- MATERIAL FOR THIS EXERCISE -
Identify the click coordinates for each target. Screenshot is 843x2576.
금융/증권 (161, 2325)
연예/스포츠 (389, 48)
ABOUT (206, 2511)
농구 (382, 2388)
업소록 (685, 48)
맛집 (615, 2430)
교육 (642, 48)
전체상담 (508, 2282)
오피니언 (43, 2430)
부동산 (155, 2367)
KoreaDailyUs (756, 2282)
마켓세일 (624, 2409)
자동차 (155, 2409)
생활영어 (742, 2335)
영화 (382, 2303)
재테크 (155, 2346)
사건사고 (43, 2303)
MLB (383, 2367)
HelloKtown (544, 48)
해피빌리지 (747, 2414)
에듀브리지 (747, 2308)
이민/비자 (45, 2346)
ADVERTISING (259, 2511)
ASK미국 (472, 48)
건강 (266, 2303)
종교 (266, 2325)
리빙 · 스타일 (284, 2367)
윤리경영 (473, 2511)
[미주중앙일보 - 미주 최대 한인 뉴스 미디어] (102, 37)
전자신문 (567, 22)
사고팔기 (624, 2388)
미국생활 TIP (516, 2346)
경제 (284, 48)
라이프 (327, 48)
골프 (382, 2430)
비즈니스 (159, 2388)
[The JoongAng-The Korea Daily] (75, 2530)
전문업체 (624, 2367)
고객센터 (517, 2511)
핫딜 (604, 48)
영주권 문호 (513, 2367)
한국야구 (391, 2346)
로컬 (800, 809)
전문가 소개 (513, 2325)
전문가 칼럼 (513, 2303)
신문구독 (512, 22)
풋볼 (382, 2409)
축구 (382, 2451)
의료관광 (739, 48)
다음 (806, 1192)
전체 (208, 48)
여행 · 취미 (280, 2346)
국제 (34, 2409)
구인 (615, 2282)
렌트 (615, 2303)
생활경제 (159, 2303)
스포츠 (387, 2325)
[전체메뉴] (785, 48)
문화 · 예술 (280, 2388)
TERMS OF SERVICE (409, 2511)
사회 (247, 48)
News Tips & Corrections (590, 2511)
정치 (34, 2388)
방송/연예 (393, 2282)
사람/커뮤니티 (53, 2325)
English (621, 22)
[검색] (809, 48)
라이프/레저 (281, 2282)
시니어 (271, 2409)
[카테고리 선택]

...

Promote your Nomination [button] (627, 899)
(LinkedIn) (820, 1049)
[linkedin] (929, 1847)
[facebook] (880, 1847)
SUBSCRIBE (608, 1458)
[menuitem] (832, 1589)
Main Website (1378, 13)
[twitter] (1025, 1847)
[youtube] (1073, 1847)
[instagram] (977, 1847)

--

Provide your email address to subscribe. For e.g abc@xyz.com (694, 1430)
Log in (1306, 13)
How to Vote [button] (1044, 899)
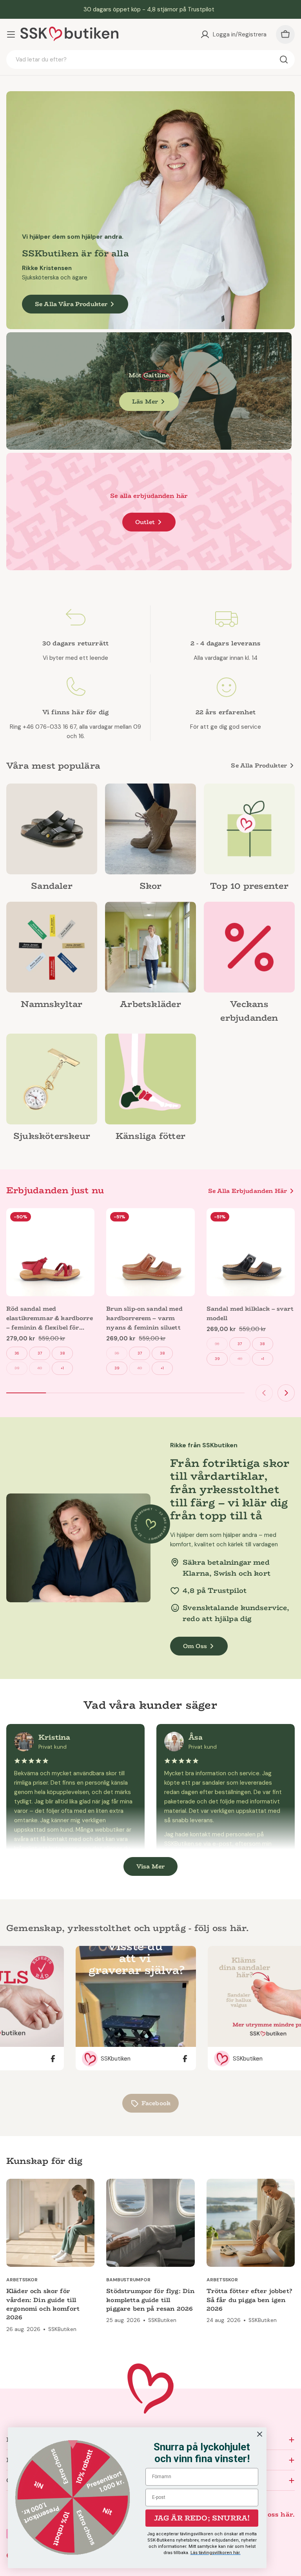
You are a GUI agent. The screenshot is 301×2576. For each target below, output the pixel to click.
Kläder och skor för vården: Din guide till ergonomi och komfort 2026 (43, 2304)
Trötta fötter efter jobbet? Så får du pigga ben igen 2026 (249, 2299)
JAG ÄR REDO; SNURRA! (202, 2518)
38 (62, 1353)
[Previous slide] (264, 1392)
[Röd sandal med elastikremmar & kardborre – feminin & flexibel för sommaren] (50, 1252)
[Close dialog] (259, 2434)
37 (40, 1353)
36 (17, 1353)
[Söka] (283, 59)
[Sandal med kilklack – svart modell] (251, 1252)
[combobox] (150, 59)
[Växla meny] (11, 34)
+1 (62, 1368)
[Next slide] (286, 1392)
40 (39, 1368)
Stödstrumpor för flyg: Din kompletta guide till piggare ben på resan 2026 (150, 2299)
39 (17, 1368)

- ABOUT THIS EXERCISE -
Would you print exactly and only the lines of the material above that run from the line with "ADVERTISING (259, 2511)" through the line with "정치 (34, 2388)", both included?

- WRITTEN RESPONSE -
ADVERTISING (259, 2511)
ASK미국 (472, 48)
건강 (266, 2303)
종교 (266, 2325)
리빙 · 스타일 (284, 2367)
윤리경영 (473, 2511)
[미주중앙일보 - 미주 최대 한인 뉴스 미디어] (102, 37)
전자신문 (567, 22)
사고팔기 (624, 2388)
미국생활 TIP (516, 2346)
경제 (284, 48)
라이프 (327, 48)
골프 (382, 2430)
비즈니스 (159, 2388)
[The JoongAng-The Korea Daily] (75, 2530)
전문업체 (624, 2367)
고객센터 (517, 2511)
핫딜 (604, 48)
영주권 문호 (513, 2367)
한국야구 (391, 2346)
로컬 (800, 809)
전문가 소개 (513, 2325)
전문가 칼럼 (513, 2303)
신문구독 (512, 22)
풋볼 (382, 2409)
축구 (382, 2451)
의료관광 (739, 48)
다음 (806, 1192)
전체 (208, 48)
여행 · 취미 (280, 2346)
국제 (34, 2409)
구인 (615, 2282)
렌트 (615, 2303)
생활경제 (159, 2303)
스포츠 (387, 2325)
[전체메뉴] (785, 48)
문화 · 예술 (280, 2388)
TERMS OF SERVICE (409, 2511)
사회 (247, 48)
News Tips & Corrections (590, 2511)
정치 (34, 2388)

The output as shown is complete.